The Italian authority’s reasoning was widely criticised because of its farreaching conclusions and for reading overly extensively the AstraZeneca precedent. In AstraZeneca, the Commission and the Courts found that the dominant company had used improper means to secure patent protection, to which it was not entitled, by providing misleading information to the patent office. On the other hand, in the case at issue, the Italian authority was unable to identify any such behaviour by Pfizer.

Of particular interest is the part of the judgment which refers to the substance of the abuse of dominance findings and to the authority’s overall theory of harm. In a brief but very powerful couple of paragraphs, the Tribunal held that Pfizer had done nothing more than exercise its rights further to its legitimate interests. It highlighted in particular:

“It is clear that, in order to bring these practices within the scope of the anticompetitive infringement, they must be accompanied by a clear exclusionary intent and an additional anti-competitive element is necessary that goes beyond the existence of a simple group of legitimate actions carried out and brought before the competent administrative and jurisdictional authorities. If it were to be otherwise, this would entail a departure from EU case law to which the parties have referred on many occasions and a flagrant violation of the principle of legal certainty. This additional element was not proven by the Authority in the present case.”

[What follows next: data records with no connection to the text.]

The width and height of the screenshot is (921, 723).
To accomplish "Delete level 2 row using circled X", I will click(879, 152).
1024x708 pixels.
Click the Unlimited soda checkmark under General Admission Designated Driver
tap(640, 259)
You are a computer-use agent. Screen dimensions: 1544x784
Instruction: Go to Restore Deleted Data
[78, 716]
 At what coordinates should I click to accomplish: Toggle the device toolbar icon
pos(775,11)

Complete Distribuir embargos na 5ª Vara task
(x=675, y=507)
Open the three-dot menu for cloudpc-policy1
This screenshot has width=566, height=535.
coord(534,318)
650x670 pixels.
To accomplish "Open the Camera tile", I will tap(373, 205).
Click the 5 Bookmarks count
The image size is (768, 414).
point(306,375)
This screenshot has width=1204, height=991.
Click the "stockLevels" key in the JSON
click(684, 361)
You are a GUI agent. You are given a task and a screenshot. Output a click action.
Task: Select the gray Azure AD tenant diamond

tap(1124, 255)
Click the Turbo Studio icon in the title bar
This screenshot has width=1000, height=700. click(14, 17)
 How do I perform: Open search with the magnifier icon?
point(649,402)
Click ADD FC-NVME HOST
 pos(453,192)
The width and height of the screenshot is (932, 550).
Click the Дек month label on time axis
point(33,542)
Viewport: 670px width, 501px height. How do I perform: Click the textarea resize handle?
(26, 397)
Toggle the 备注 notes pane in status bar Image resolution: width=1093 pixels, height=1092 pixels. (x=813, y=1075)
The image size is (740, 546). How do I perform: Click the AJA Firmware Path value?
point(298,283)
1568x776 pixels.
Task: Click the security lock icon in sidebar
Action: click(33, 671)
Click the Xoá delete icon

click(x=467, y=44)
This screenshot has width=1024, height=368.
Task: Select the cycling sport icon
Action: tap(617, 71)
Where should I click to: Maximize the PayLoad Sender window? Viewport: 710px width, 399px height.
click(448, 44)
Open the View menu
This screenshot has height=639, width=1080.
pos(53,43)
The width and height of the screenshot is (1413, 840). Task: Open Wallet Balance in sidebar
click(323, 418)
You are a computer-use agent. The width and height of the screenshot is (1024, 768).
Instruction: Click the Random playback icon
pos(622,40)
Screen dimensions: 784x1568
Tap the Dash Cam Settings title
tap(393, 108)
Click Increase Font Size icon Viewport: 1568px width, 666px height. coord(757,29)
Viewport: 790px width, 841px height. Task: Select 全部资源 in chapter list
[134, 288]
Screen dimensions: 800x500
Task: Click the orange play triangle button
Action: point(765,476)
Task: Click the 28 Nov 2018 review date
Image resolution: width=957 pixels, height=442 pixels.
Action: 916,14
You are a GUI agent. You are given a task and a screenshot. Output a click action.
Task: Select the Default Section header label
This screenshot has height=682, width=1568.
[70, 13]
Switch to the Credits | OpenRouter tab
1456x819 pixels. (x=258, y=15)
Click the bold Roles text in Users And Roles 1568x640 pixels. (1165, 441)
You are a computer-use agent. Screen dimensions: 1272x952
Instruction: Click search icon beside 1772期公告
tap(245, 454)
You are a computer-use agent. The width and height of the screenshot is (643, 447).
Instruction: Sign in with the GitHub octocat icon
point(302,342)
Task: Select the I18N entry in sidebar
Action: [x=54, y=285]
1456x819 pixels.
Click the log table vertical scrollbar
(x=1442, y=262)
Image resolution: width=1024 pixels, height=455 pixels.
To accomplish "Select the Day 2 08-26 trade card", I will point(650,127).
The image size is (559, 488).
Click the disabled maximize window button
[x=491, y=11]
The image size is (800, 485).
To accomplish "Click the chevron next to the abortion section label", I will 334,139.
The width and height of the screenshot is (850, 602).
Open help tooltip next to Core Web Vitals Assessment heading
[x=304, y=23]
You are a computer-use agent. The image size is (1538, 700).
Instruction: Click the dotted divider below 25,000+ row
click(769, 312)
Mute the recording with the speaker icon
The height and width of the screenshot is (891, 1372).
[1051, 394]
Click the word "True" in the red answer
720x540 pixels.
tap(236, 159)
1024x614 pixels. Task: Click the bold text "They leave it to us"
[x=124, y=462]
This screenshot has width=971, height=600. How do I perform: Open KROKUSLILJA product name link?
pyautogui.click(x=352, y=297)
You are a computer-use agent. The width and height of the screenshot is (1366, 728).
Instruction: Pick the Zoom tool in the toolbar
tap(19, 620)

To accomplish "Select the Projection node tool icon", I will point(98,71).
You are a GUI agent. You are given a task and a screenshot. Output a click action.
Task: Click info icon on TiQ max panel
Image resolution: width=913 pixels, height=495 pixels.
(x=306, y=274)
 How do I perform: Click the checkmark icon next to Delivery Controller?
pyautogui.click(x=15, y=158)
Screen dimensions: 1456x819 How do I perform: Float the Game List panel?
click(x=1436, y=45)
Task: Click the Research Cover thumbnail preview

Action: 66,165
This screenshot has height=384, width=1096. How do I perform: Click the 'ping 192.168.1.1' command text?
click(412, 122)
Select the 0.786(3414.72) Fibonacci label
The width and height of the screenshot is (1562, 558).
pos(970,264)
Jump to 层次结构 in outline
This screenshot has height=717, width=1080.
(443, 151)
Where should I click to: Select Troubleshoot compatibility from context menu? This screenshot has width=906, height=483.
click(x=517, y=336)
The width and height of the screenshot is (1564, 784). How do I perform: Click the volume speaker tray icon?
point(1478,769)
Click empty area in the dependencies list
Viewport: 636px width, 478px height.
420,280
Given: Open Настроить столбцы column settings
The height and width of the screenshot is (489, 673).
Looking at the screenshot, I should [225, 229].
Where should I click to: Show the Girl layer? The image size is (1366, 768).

In other words, the Tribunal emphasises that a clear exclusionary intent and other additional elements must exist for there to be an abuse of dominance. This is not inconsistent with the AstraZeneca ruling. At the same time, the Tribunal seems to place these kinds of theories of harm under a demanding standard of proof, bearing in mind that they are prima facie lawful and that it would be a serious blow to the principle of legal certainty if they could be misconstrued too easily as exclusionary anti-competitive behaviour.


The judgment accepted Pfizer’s complaints and criticised the Italian authority’s decision for lack of sufficient investigation, reasoning and logic. Apart from representing an important victory for Pfizer, it also provides relief to research-based industries which rely on patent protection to bring innovative products and services to consumers.